Please return the material exactly; leave no entry out.

> EXERCISE MATERIALS:
####################

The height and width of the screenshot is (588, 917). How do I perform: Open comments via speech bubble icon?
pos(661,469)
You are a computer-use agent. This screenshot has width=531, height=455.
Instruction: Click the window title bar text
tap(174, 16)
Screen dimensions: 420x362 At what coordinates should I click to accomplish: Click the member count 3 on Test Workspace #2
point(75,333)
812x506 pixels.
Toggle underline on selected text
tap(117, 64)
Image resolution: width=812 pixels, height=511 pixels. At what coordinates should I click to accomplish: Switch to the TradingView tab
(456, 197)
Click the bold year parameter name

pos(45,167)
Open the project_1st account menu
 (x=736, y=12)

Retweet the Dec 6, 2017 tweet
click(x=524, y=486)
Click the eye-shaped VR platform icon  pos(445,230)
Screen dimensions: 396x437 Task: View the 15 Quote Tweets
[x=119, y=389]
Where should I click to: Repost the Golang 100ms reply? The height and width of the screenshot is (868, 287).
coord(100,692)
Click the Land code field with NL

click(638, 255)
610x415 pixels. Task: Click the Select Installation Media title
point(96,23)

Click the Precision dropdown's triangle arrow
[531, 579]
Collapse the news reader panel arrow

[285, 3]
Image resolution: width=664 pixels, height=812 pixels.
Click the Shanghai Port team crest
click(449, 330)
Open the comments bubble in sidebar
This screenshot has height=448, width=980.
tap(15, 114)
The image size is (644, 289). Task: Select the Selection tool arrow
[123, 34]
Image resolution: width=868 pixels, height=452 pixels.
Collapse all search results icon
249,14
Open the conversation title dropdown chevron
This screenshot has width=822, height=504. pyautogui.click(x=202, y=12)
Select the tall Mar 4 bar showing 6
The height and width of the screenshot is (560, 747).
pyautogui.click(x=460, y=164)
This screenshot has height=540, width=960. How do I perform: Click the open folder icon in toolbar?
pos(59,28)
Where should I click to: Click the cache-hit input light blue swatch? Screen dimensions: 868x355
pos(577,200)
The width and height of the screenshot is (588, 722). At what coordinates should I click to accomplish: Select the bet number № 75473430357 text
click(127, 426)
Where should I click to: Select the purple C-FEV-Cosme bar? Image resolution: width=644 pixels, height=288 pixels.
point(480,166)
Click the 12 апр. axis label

####################

> RESULT OF THE TASK:
The height and width of the screenshot is (588, 917). How do I perform: Open comments via speech bubble icon?
pos(661,469)
You are a computer-use agent. This screenshot has width=531, height=455.
Instruction: Click the window title bar text
tap(174, 16)
Screen dimensions: 420x362 At what coordinates should I click to accomplish: Click the member count 3 on Test Workspace #2
point(75,333)
812x506 pixels.
Toggle underline on selected text
tap(117, 64)
Image resolution: width=812 pixels, height=511 pixels. At what coordinates should I click to accomplish: Switch to the TradingView tab
(456, 197)
Click the bold year parameter name

pos(45,167)
Open the project_1st account menu
 (x=736, y=12)

Retweet the Dec 6, 2017 tweet
click(x=524, y=486)
Click the eye-shaped VR platform icon  pos(445,230)
Screen dimensions: 396x437 Task: View the 15 Quote Tweets
[x=119, y=389]
Where should I click to: Repost the Golang 100ms reply? The height and width of the screenshot is (868, 287).
coord(100,692)
Click the Land code field with NL

click(638, 255)
610x415 pixels. Task: Click the Select Installation Media title
point(96,23)

Click the Precision dropdown's triangle arrow
[531, 579]
Collapse the news reader panel arrow

[285, 3]
Image resolution: width=664 pixels, height=812 pixels.
Click the Shanghai Port team crest
click(449, 330)
Open the comments bubble in sidebar
This screenshot has height=448, width=980.
tap(15, 114)
The image size is (644, 289). Task: Select the Selection tool arrow
[123, 34]
Image resolution: width=868 pixels, height=452 pixels.
Collapse all search results icon
249,14
Open the conversation title dropdown chevron
This screenshot has width=822, height=504. pyautogui.click(x=202, y=12)
Select the tall Mar 4 bar showing 6
The height and width of the screenshot is (560, 747).
pyautogui.click(x=460, y=164)
This screenshot has height=540, width=960. How do I perform: Click the open folder icon in toolbar?
pos(59,28)
Where should I click to: Click the cache-hit input light blue swatch? Screen dimensions: 868x355
pos(577,200)
The width and height of the screenshot is (588, 722). At what coordinates should I click to accomplish: Select the bet number № 75473430357 text
click(127, 426)
Where should I click to: Select the purple C-FEV-Cosme bar? Image resolution: width=644 pixels, height=288 pixels.
point(480,166)
Click the 12 апр. axis label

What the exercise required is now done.